[Records contained in a dataset]

━━━━

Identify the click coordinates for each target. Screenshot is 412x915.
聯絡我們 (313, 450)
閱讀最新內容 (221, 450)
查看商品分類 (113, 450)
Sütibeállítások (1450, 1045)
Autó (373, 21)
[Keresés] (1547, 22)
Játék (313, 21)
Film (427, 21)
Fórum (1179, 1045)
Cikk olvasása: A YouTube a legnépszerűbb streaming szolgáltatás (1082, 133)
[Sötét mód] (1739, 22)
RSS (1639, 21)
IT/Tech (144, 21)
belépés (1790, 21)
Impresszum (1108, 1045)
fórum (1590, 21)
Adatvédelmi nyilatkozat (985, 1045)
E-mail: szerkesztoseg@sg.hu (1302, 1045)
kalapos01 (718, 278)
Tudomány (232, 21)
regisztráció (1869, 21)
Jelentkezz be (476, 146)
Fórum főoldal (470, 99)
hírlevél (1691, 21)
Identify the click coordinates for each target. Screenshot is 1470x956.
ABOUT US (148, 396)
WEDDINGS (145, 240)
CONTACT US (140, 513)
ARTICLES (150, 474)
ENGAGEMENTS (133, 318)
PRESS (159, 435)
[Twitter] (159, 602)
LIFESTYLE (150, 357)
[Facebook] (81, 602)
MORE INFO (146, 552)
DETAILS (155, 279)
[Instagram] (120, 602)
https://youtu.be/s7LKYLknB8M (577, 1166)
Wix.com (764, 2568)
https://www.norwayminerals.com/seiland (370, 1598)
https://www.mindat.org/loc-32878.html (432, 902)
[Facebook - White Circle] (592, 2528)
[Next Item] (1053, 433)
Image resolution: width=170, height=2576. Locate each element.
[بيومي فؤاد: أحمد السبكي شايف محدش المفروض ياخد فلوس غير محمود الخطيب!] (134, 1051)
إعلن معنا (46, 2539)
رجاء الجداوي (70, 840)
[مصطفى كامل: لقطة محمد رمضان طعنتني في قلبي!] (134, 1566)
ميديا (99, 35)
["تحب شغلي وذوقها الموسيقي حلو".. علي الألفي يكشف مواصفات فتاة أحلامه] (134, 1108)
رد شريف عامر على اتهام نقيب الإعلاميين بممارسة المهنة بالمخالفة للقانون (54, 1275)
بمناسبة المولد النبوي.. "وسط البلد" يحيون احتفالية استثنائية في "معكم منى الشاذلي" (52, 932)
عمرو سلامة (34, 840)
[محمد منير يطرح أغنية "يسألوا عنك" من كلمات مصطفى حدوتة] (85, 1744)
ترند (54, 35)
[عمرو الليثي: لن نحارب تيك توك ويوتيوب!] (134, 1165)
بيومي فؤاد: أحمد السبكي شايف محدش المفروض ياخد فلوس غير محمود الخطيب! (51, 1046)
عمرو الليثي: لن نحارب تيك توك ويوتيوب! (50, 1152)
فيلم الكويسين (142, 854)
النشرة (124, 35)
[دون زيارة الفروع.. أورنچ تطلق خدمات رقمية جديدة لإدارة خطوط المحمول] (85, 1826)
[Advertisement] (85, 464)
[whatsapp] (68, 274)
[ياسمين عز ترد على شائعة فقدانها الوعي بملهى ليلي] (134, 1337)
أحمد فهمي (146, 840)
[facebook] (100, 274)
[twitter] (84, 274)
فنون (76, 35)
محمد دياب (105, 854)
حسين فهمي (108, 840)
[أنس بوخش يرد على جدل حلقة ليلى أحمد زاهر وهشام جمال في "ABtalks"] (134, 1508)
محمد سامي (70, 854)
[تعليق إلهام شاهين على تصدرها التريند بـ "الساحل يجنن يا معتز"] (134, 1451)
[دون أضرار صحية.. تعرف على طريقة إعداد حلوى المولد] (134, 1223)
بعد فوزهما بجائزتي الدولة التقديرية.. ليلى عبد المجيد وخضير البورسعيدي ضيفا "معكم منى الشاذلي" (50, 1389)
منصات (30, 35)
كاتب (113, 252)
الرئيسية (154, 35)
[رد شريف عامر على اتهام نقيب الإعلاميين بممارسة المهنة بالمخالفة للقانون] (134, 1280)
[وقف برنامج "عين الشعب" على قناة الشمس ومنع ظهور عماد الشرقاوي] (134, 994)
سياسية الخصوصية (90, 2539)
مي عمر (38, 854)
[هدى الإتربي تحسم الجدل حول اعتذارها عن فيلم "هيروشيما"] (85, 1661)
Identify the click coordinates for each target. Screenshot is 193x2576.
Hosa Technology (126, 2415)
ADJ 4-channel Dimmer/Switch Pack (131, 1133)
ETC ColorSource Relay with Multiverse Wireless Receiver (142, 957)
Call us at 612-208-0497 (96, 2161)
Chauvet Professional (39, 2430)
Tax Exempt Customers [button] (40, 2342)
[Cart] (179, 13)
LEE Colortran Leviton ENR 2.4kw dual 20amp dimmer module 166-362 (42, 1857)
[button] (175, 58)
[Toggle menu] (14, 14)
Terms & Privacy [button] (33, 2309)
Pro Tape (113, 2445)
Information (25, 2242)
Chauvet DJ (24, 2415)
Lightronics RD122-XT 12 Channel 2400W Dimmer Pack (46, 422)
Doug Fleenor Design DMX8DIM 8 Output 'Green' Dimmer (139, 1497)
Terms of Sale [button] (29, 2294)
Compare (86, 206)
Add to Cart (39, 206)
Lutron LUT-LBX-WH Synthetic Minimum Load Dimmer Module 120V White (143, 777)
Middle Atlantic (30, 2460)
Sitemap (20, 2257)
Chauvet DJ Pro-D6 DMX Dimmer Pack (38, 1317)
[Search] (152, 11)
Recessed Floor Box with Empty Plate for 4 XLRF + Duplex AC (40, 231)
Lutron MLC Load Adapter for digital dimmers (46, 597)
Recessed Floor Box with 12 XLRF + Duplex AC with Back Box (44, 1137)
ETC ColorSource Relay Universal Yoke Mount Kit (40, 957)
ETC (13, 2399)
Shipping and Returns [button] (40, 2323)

━━━━

## Try it:
Look above for the line holding "بعد فوزهما بجائزتي" and the line holding "الشرقاوي] (134, 994)". Retype both, and every line between them, word for word and nothing else.

## Task response:
بعد فوزهما بجائزتي الدولة التقديرية.. ليلى عبد المجيد وخضير البورسعيدي ضيفا "معكم منى الشاذلي" (50, 1389)
منصات (30, 35)
كاتب (113, 252)
الرئيسية (154, 35)
[رد شريف عامر على اتهام نقيب الإعلاميين بممارسة المهنة بالمخالفة للقانون] (134, 1280)
[وقف برنامج "عين الشعب" على قناة الشمس ومنع ظهور عماد الشرقاوي] (134, 994)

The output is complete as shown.